Practical Validation: When integrated with planning models like GPT-5, Gelato-30B-A3B improved success rates on OS-World computer-use tasks, demonstrating that better grounding directly translates to stronger end-to-end agent performance.

Future Directions and Applications

Gelato-30B-A3B opens new possibilities for practical AI agent deployment. As this technology matures, we can anticipate AI assisting with or executing computer operations across increasingly diverse scenarios—from simple data entry tasks to complex workflow automation, spanning desktop applications to specialized professional software.

For developers and organizations, this technology enables the creation of more intelligent and reliable automation solutions, reducing repetitive manual operations while improving efficiency and accuracy.

Frequently Asked Questions

How does the Gelato model differ from general visual language models?

Gelato is specifically optimized for GUI grounding tasks, processing screen captures and text instructions to output precise click coordinates.
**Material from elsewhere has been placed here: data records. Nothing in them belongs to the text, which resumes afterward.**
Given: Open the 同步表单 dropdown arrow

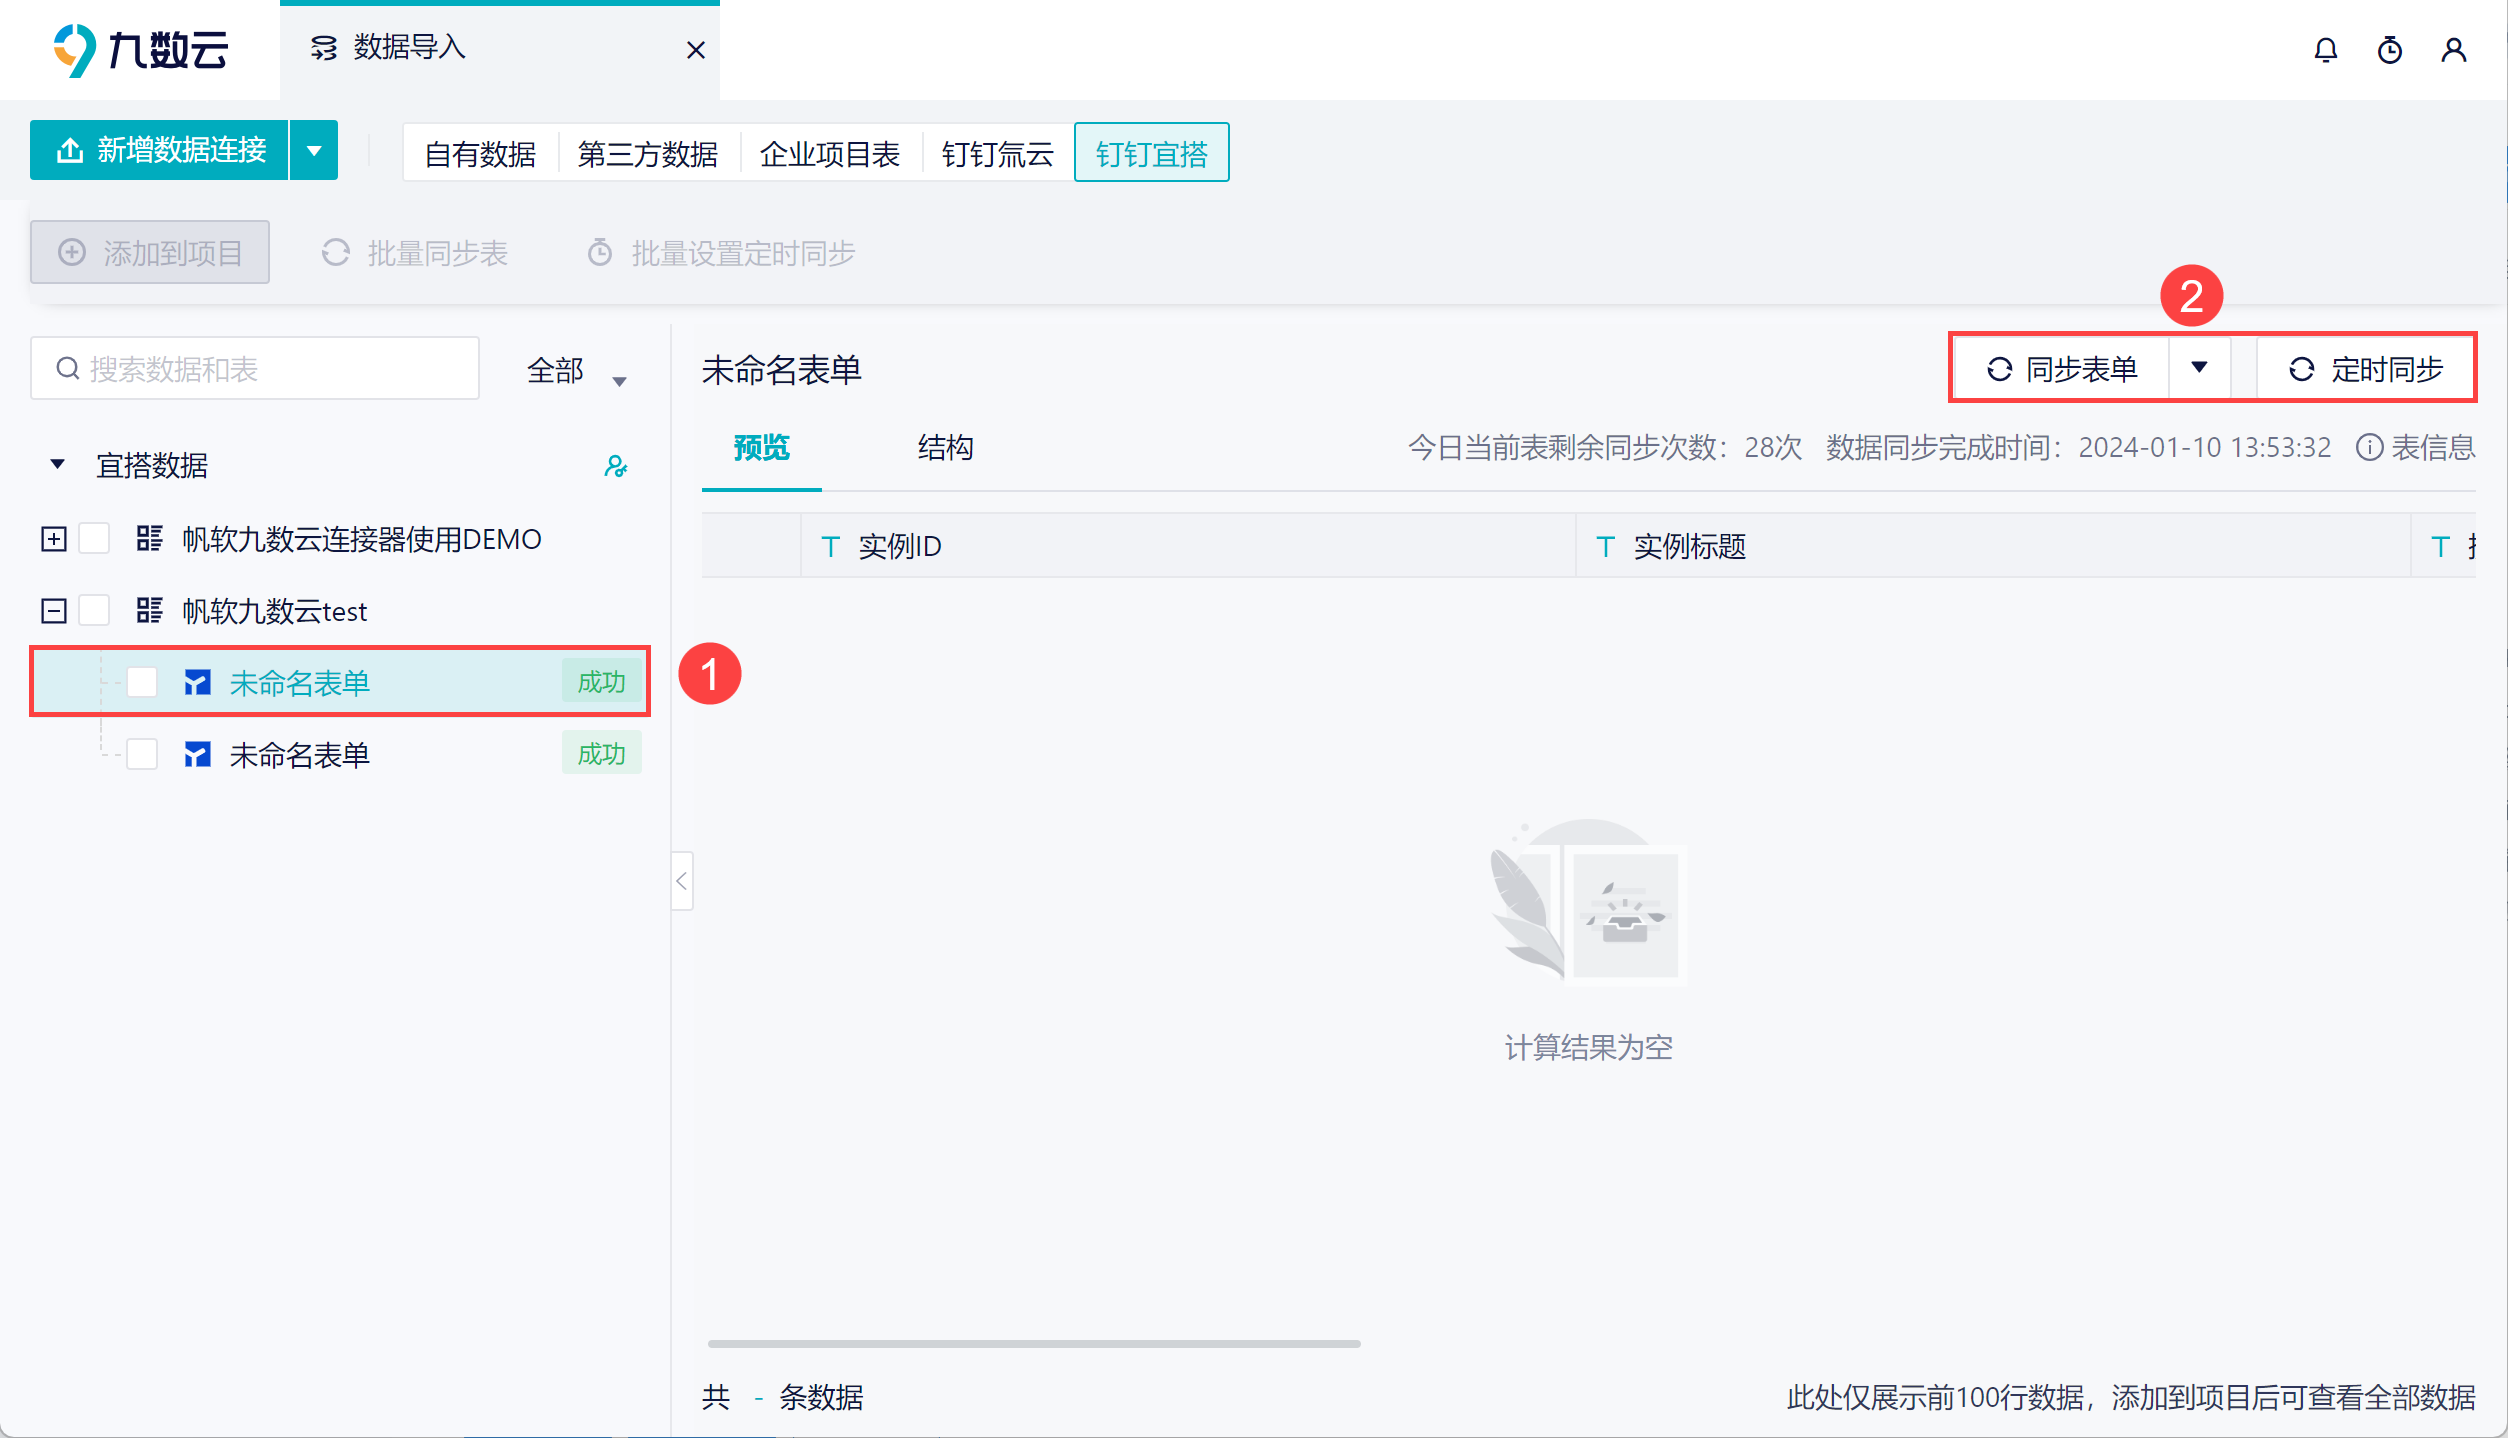Looking at the screenshot, I should point(2199,368).
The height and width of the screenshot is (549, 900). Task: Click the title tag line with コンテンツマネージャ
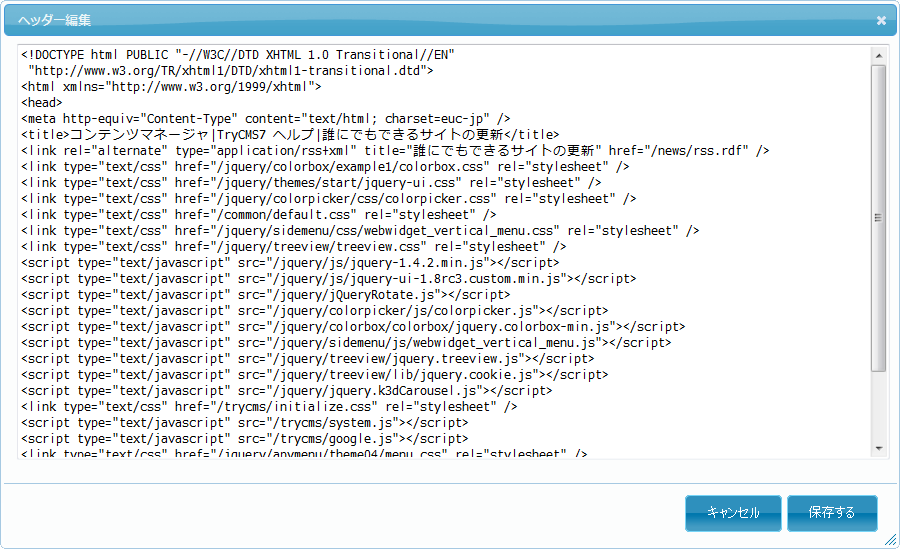click(290, 135)
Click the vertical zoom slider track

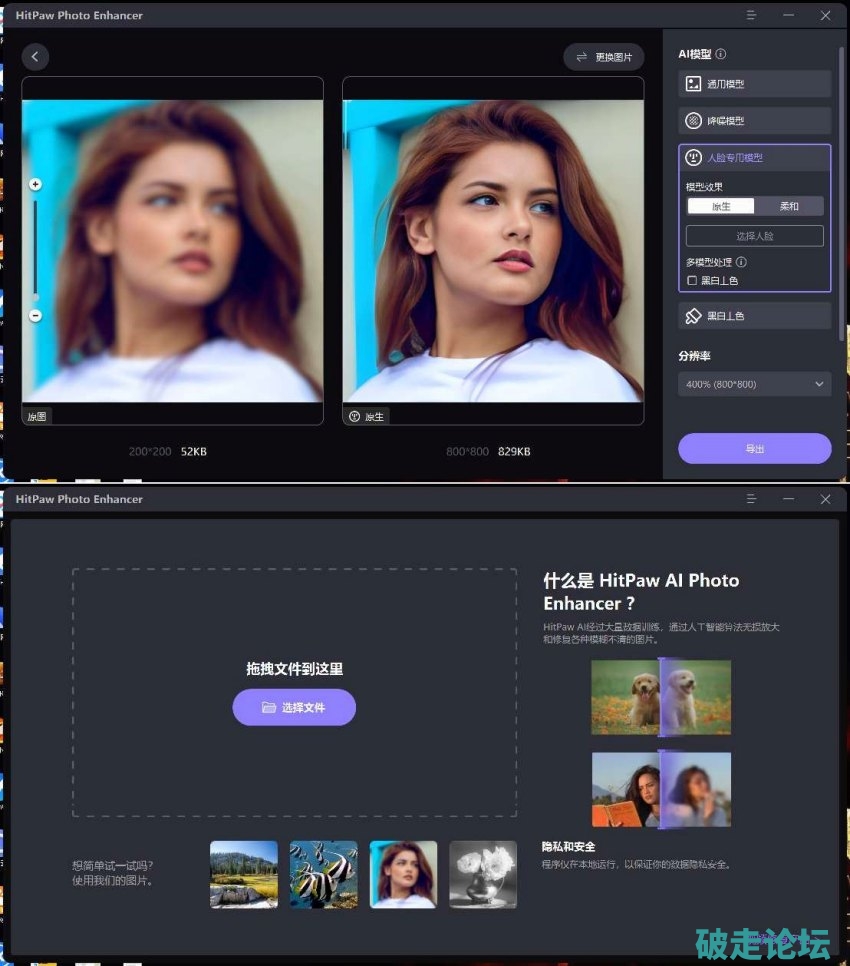click(35, 250)
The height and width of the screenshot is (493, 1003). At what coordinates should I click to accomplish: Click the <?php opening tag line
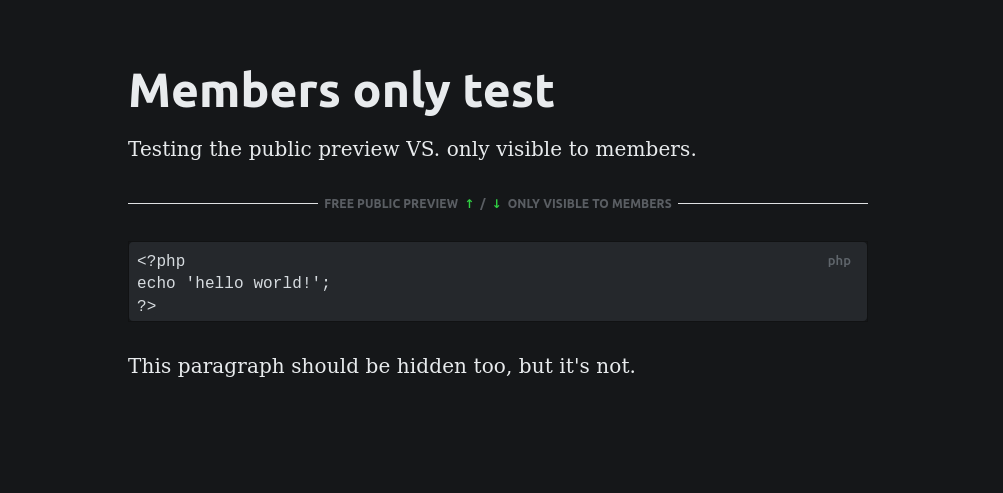[x=161, y=261]
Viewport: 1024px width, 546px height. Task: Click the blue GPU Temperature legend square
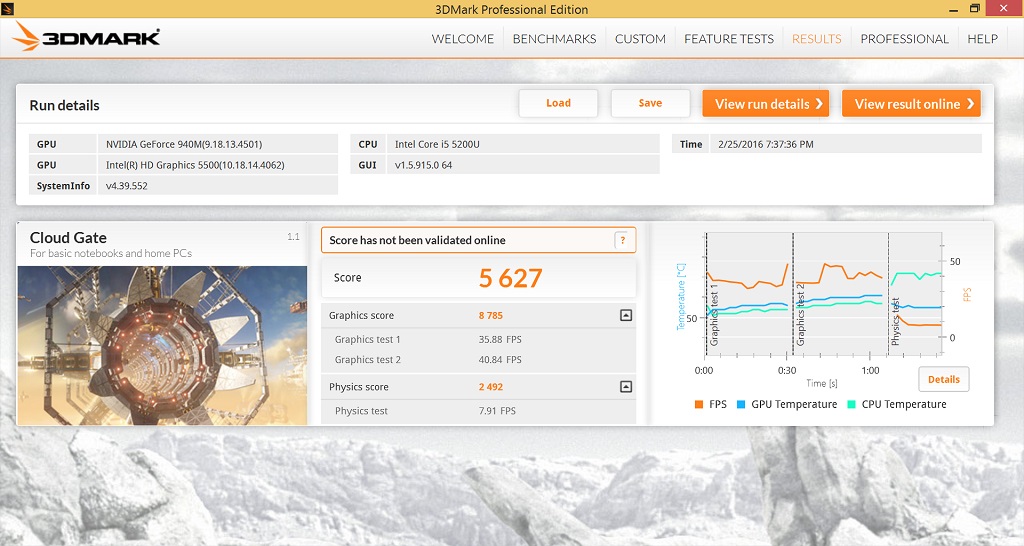coord(741,404)
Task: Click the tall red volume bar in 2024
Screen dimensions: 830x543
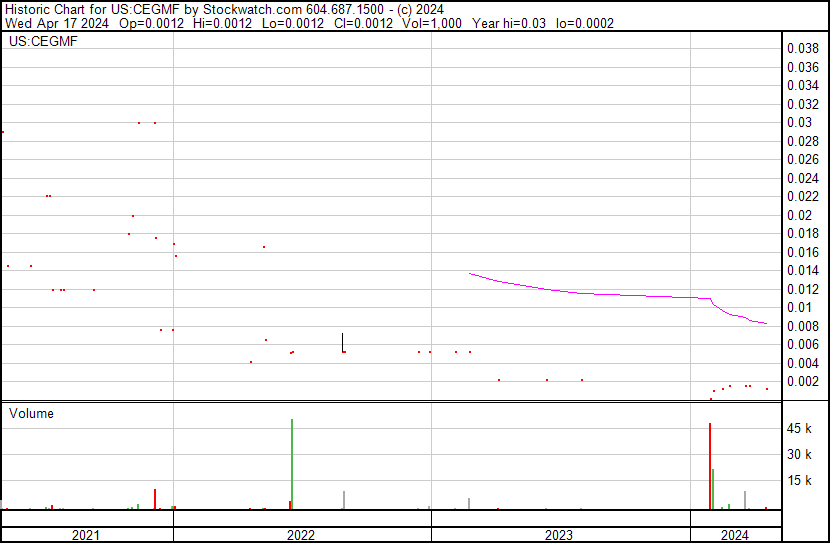Action: (710, 466)
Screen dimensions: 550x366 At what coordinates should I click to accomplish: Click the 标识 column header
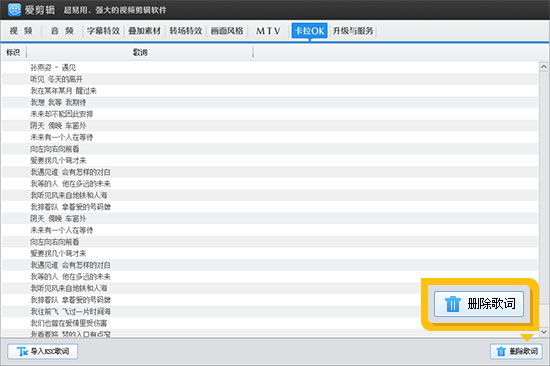[13, 52]
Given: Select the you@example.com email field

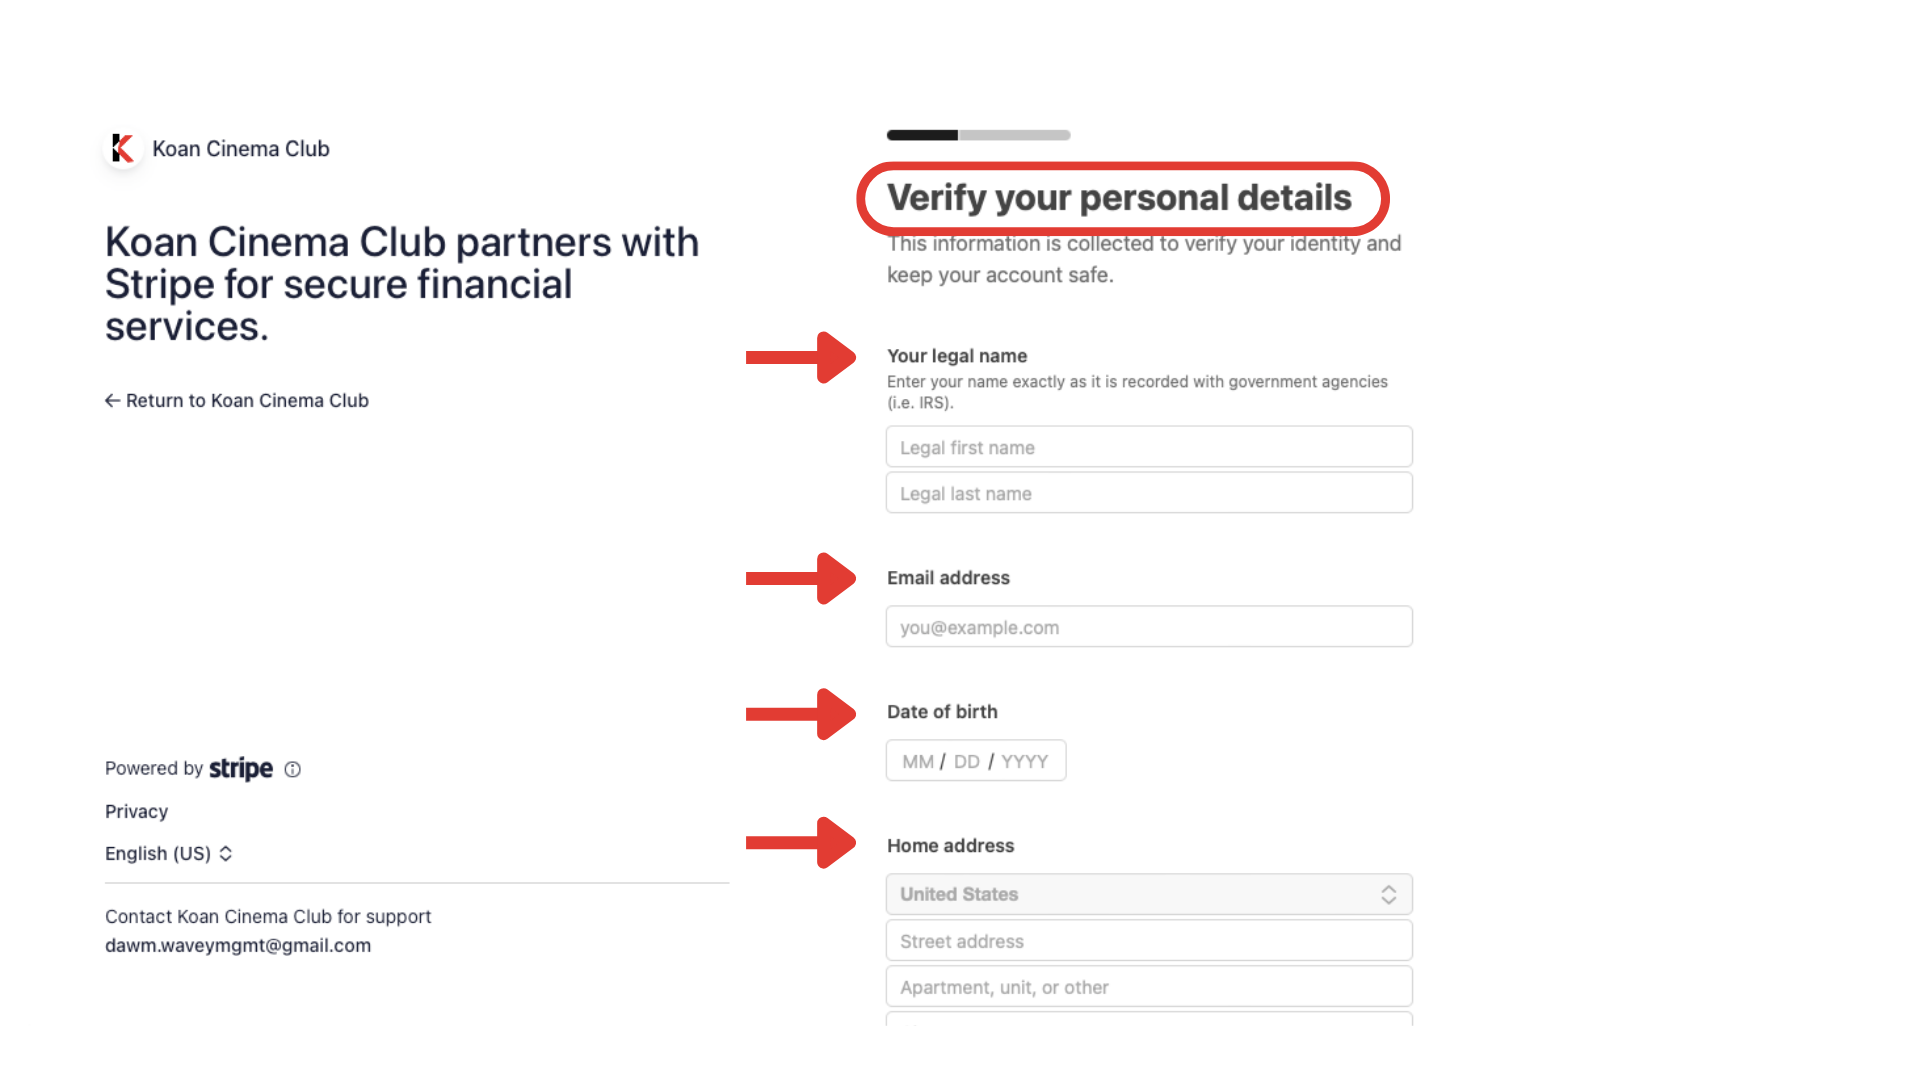Looking at the screenshot, I should (1149, 627).
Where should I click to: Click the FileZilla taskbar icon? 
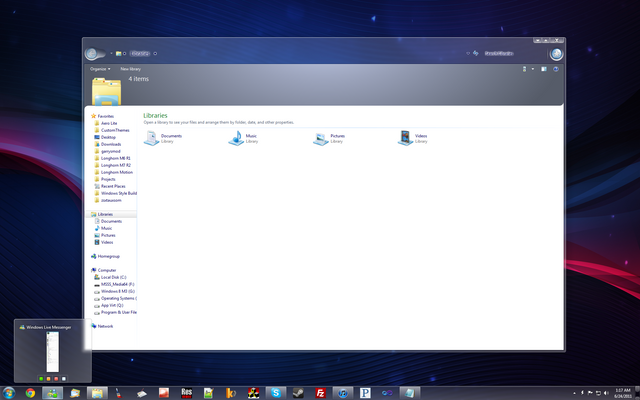[320, 392]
General visual language models typically address broader visual question-answering tasks and demonstrate lower precision for specialized GUI operations. By training on the high-quality Click-100k dataset, Gelato outperforms much larger general visual language models on GUI grounding tasks.

How can I use the Gelato model for custom tasks?

The Gelato model is readily accessible through the Hugging Face platform. The implementation process involves loading the model, preparing screen captures and text instructions, and calling the model to generate coordinate predictions. For integration into AI agent systems, Gelato typically functions as a grounding module alongside planning models like GPT-5, with the planning model determining high-level action sequences and Gelato resolving these into specific operations.

Is Gelato’s accuracy sufficient for real-world applications?

While Gelato achieves 60%-75% accuracy on benchmarks—representing current state-of-the-art performance in the challenging GUI grounding domain—practical applications can employ multiple strategies to enhance overall system reliability. These include combining various verification mechanisms, implementing fallback strategies, or incorporating human review for critical tasks. As technology continues advancing, these accuracy rates are expected to improve further.

What types of applications can Gelato handle?

Gelato has been trained on diverse application data, including web browsers, office software, and system utilities. Through the inclusion of professional application tutorial data, it has also developed capabilities with specialized software tools. However, for highly specialized or newly emerging applications, additional fine-tuning or domain-specific data augmentation may be necessary.

What format do the model’s output coordinates use?

The Gelato model outputs normalized coordinate values ranging from 0 to 1000. In practical applications, these normalized coordinates must be converted to absolute coordinates based on actual screen or image dimensions. For example, with an image width of 1920 pixels, an x-coordinate of 500 would correspond to 960 pixels (500/1000 * 1920).

Conclusion: The Future of Human-Computer Interaction

Gelato-30B-A3B represents a significant advancement in GUI grounding technology. Through the combination of high-quality datasets, carefully designed model architecture, and effective training methodologies, it establishes new standards for graphical user interface element localization.

This technological progress not only pushes the boundaries of AI agent capabilities but also lays the foundation for future intelligent and autonomous computer-use systems. As open-source community participation increases and research continues advancing, we can anticipate practical applications based on this technology emerging, fundamentally transforming how we interact with computers.

For AI researchers and developers, Gelato-30B-A3B provides a powerful tool for building more intelligent and reliable automation solutions, driving the practical application of AI technology in daily life and work environments.